Am kommenden Tag stand das südliche Burgenland auf dem Programm. Den Vormittag verbrachte die Gruppe im zweisprachigen Gymnasium in Oberwart, wo der Direktor Martin Zsivkovits Rede und Antwort stand. Außerdem durften die StudentInnen sowohl im Ungarisch- als auch Kroatischunterricht hospitieren. Dieses Gymnasium bietet seinen Schülern die Möglichkeit des zweisprachigen Unterrichts in ungarischer und deutscher oder kroatischer und deutscher Sprache. Danach stand das Museum des Eisernen Vorhanges in Felsőcsatar auf dem Programm. Hier, unweit der Grenze zwischen Österreich und Ungarn, hat Sándor Golyák auf eigene Initiative dieses Freiluftmuseum aus Originalteilen aufgebaut, um wie er selbst sagt, diesen Teil der Geschichte nicht vergessen zu lassen.

 

Am letzten Arbeitstag begaben sich die StudentInnen anfangs in das Mittelburgenland und besuchten die KUGA (Kulturna zadruga) in Großwarasdorf. Diese Institution fing als kleine Minderheiteninitiative an und weitete sich über die Jahre zu einem über die Region bekannten Kulturzentrum aus, welches in Teilen auch aus Mitteln der EU finanziert wird. Aus dem österreichischen Burgenland führte der Weg in den ungarischen Teil, zur zweisprachigen Schule in Kopháza, um dann über Sopron in die burgenländische Landeshauptstadt Eisenstadt zu fahren.
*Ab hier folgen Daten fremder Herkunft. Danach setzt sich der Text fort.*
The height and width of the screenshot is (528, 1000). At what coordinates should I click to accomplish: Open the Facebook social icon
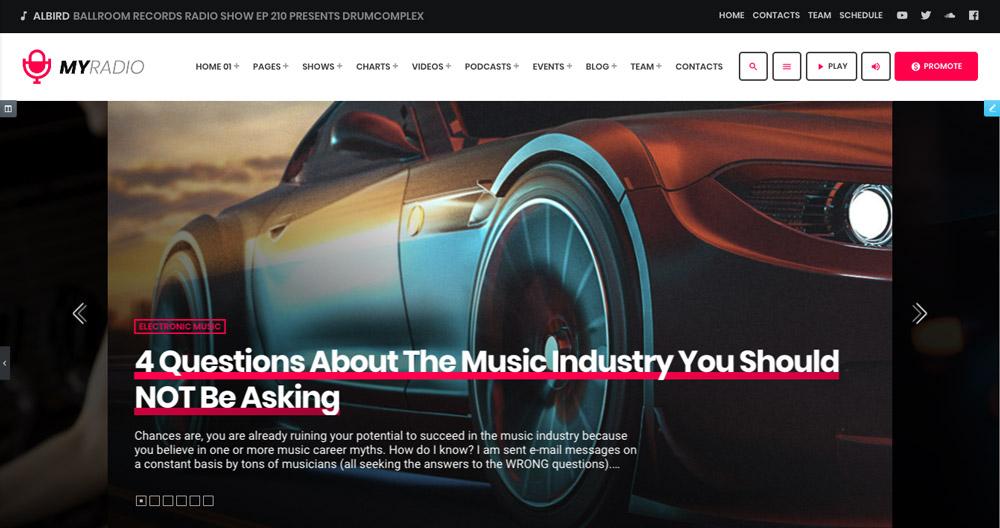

Hier besuchten die StudentInnen Medieneinrichtungen: Zuerst die Redaktion der Wochenzeitung Hrvatske novine zu einem Gespräch mit dem Chefredakteur Petar Tyran, danach die Minderheitenredaktion des Österreichischen Rundfunks ORF, welche für das öffentlich-rechtliche Programm für die österreichischen Volksgruppen zuständig ist.

 

Die Exkursion war sowohl für die Leiterin Katharina Tyran – die sich mit diesem Thema in ihrer Dissertation auseinandersetzt – als auch für die StudentInnen eine sehr intensive und interessante Erfahrung, die vielseitige Einblicke bot. Schon vor Ort und auch danach noch wurden immer wieder verschiedene Themenaspekte der Reise umfassend und angeregt diskutiert. Das Ziel, ein möglichst breites Spektrum abzudecken, wurde in jedem Fall erreicht und die Tage vor Ort haben einerseits viele Fragen beantwortet, aber auch neue, interessante Fragestellungen zur Visualisierung und Thematisierung physischer, sprachlicher und kultureller Grenzen aufgeworfen.